4.  JUDICIAL SUPERVISION: SCHEDULE 2, PARAGRAPH 21, (N), (V)

  4.1.  The Bill proposes an insertion into section 106 of the 2002 Act of additional powers for rules to be made for the supervision of members of the Asylum and Immigration Tribunal by other members. While the details would be contained in any rules made pursuant to this proposed power, the prospect that a judicial office-holder in the same tier might supervise another's decision offends the principle of judicial independence. The Bill properly contains provision for review of judicial decisions, albeit that certain aspects give us concern.

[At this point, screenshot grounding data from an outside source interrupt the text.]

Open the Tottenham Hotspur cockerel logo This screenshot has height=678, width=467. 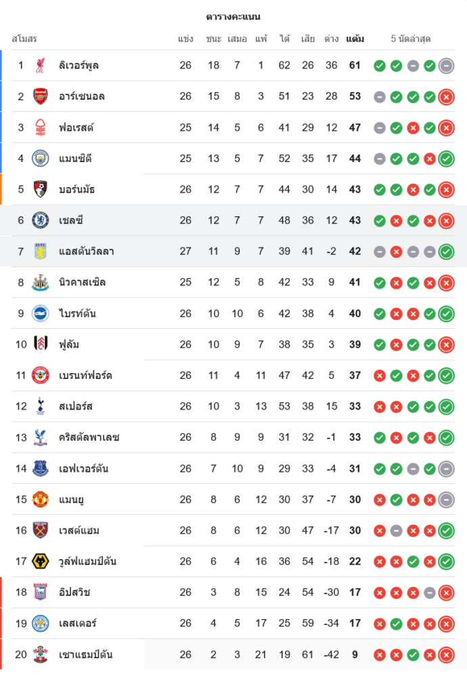click(41, 406)
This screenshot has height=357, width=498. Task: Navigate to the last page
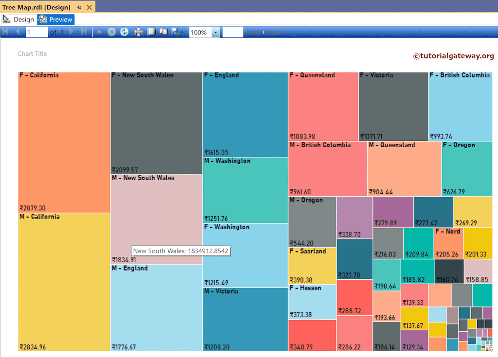[84, 32]
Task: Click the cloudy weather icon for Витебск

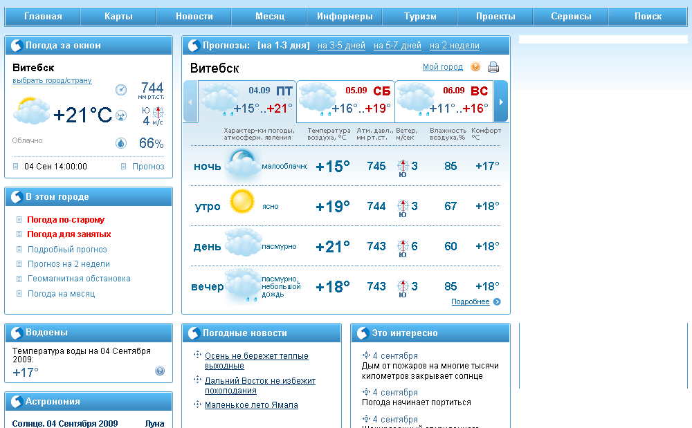Action: [x=33, y=109]
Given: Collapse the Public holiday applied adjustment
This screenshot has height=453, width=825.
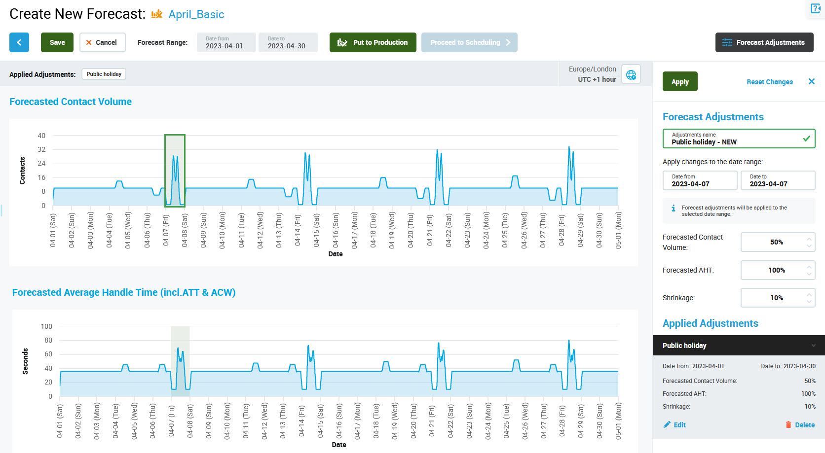Looking at the screenshot, I should click(x=813, y=346).
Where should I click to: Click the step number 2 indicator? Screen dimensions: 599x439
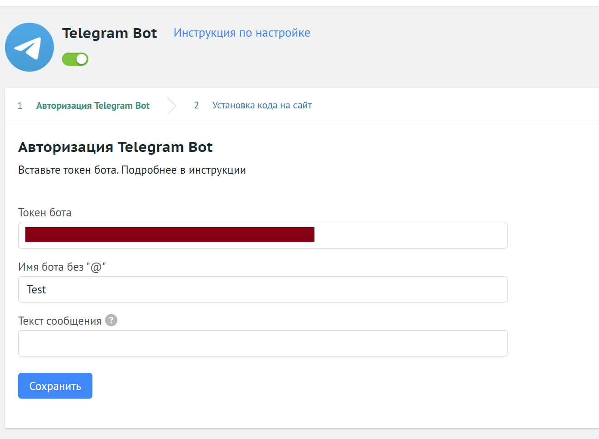tap(196, 105)
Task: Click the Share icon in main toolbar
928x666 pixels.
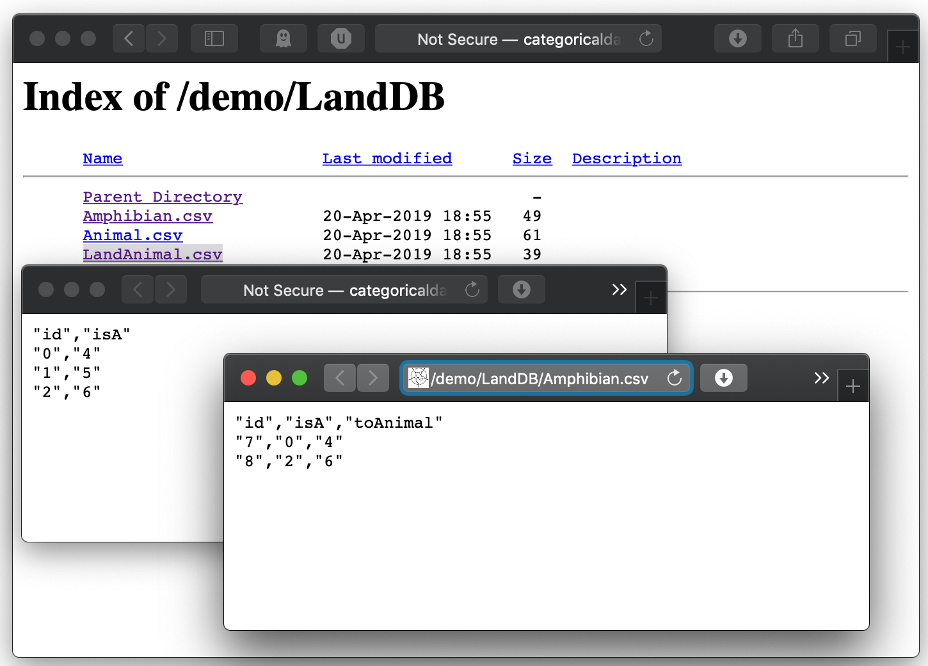Action: pos(795,39)
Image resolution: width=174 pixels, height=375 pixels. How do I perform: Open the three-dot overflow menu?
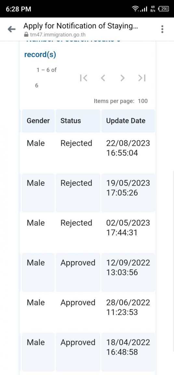(162, 29)
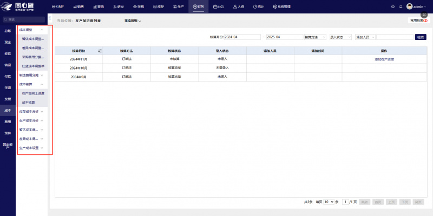Open the GMP module in top navigation
Image resolution: width=433 pixels, height=216 pixels.
[58, 6]
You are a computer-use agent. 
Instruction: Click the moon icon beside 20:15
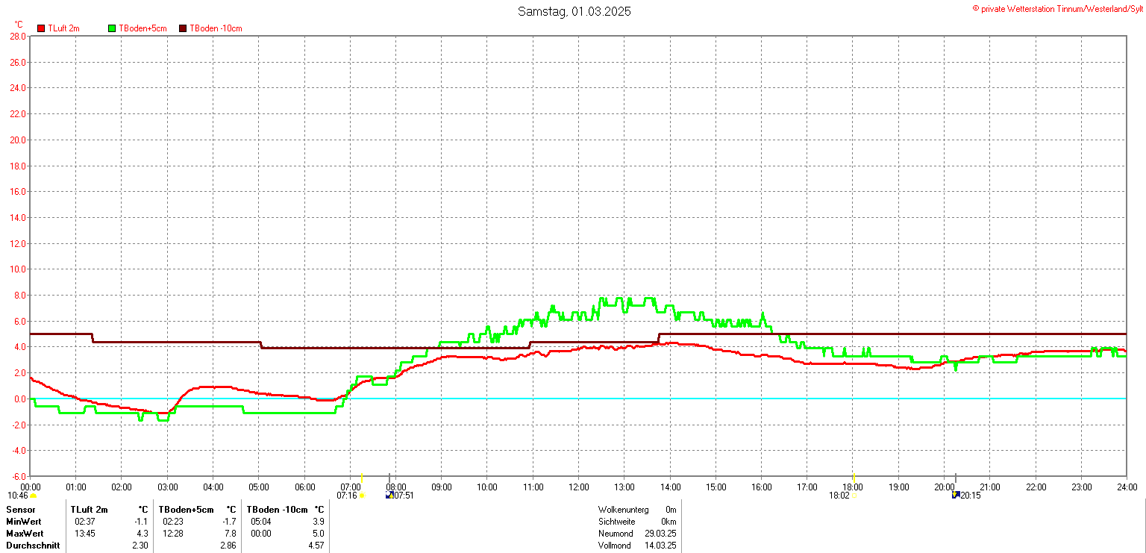(956, 495)
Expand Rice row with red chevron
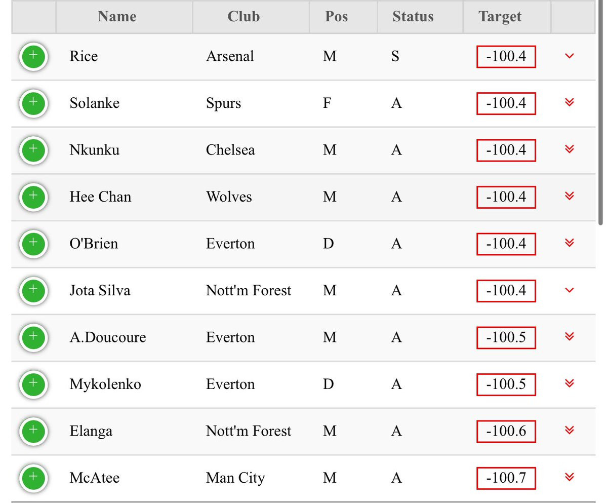The image size is (607, 503). (569, 56)
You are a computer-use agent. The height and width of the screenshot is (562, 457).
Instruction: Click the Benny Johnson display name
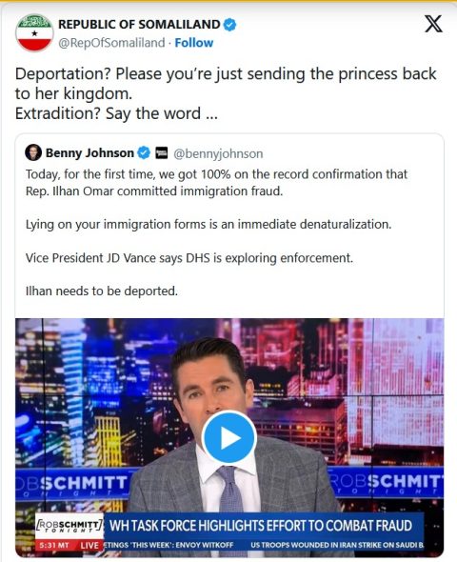tap(89, 153)
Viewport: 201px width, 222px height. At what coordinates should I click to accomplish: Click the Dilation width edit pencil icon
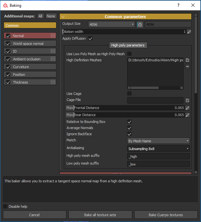[x=189, y=32]
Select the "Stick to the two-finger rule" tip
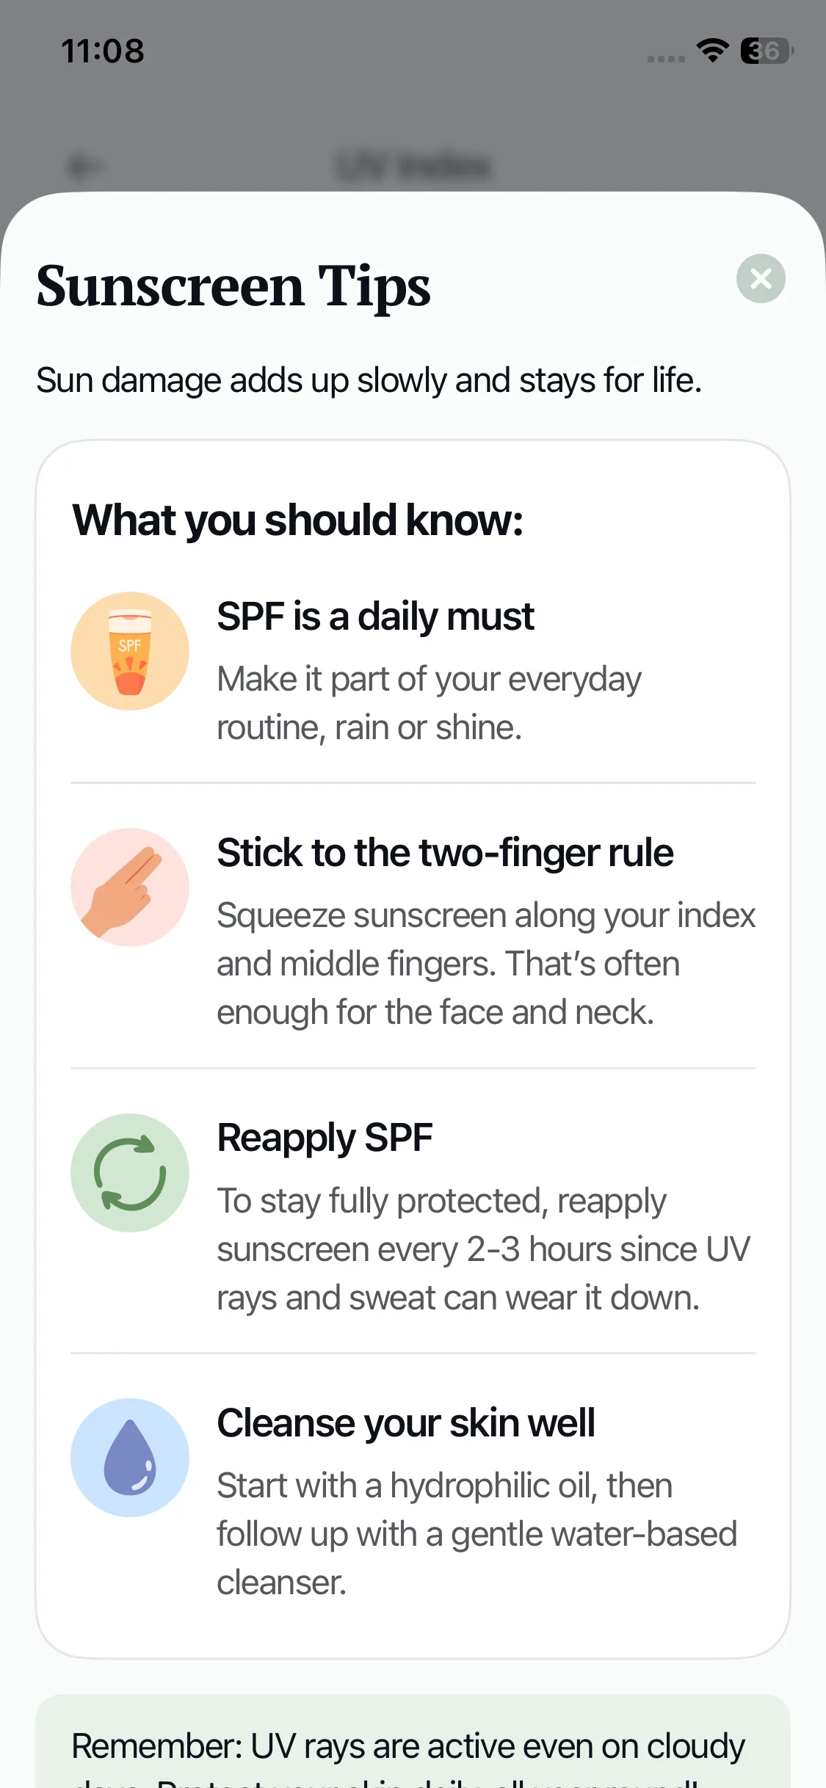Image resolution: width=826 pixels, height=1788 pixels. click(x=445, y=853)
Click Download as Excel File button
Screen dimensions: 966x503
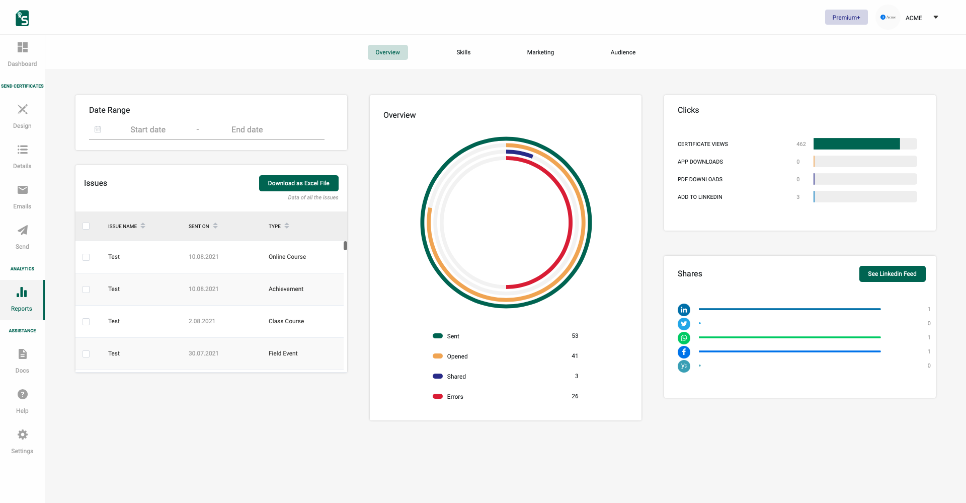coord(298,183)
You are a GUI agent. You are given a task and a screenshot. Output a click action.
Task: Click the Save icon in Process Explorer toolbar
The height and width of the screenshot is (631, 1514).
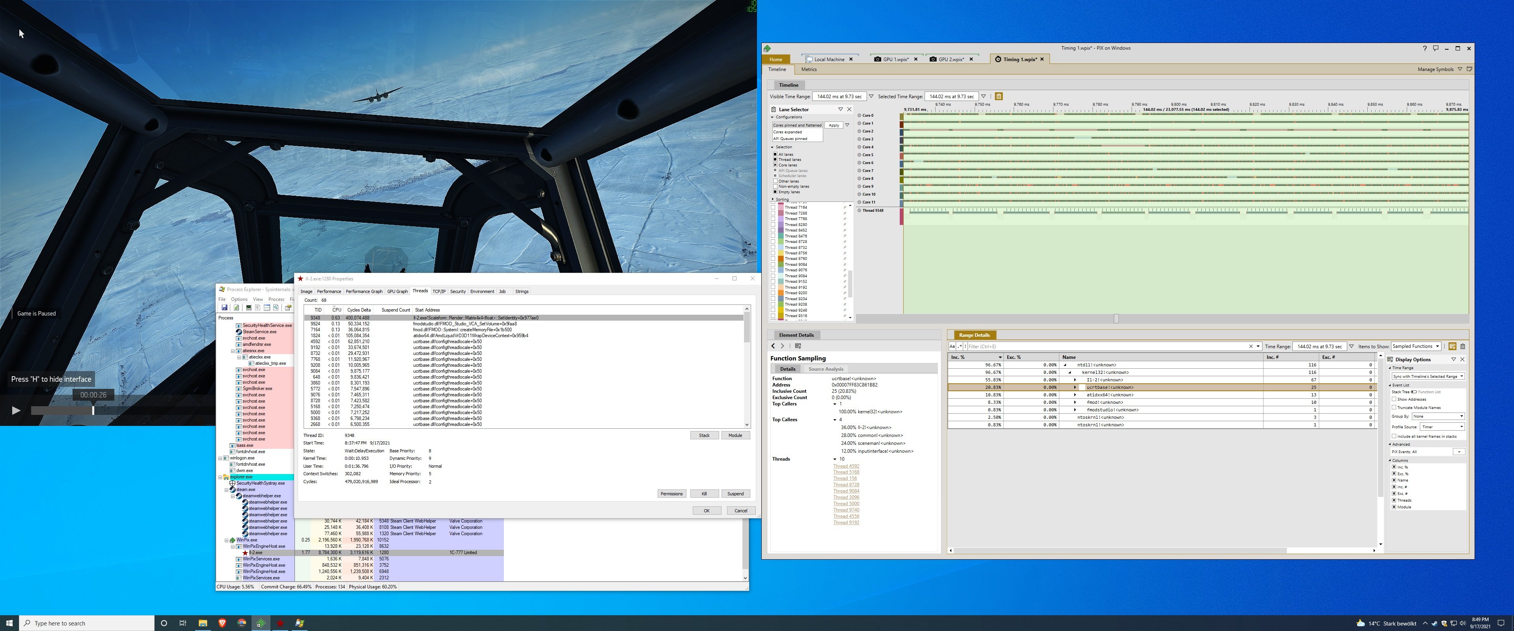tap(224, 308)
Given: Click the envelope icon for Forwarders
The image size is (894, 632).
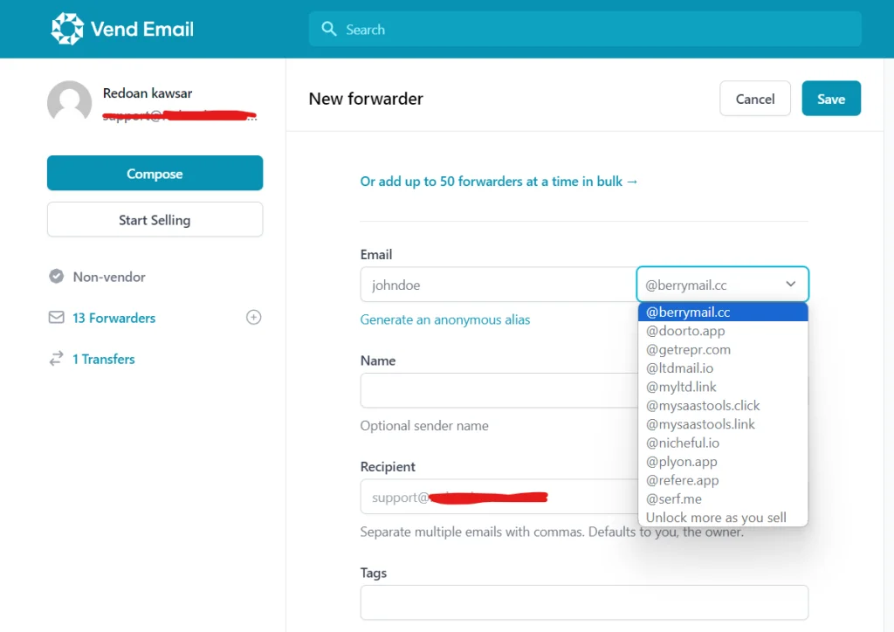Looking at the screenshot, I should 56,318.
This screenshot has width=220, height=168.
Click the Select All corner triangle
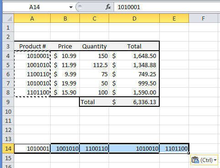click(x=8, y=18)
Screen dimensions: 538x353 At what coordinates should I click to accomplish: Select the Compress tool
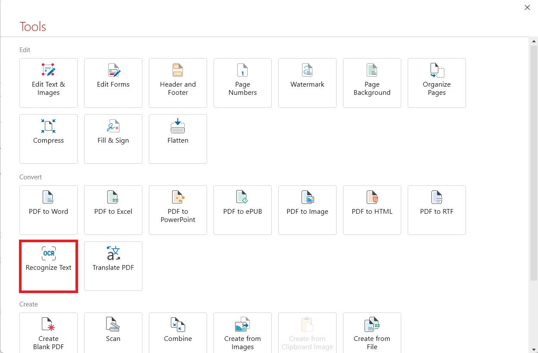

  4.2.  Adjudicators have an extensive programme of continuing training. They have on their own initiative established and maintained an informal but effective system of mentoring for recently appointed Adjudicators, a service which remains available on an indefinitely continuing basis. They have accepted and in many cases welcomed the introduction of an appraisal system. They have shown an appreciation of the benefits of training, mentoring and appraisal; but supervision of their decision making process is an altogether different matter. It would amount to an improper interference with their duty to administer justice according to the law, without fear or favour, affection or ill-will. It is our view that the words "other members and" should be deleted from the proposed section 106 (2) (v).

5.  IN CONCLUSION

  5.1.  The writers are willing to expand upon these submissions if this would assist; and some are willing to give evidence to the Parliamentary Select Committee if so requested.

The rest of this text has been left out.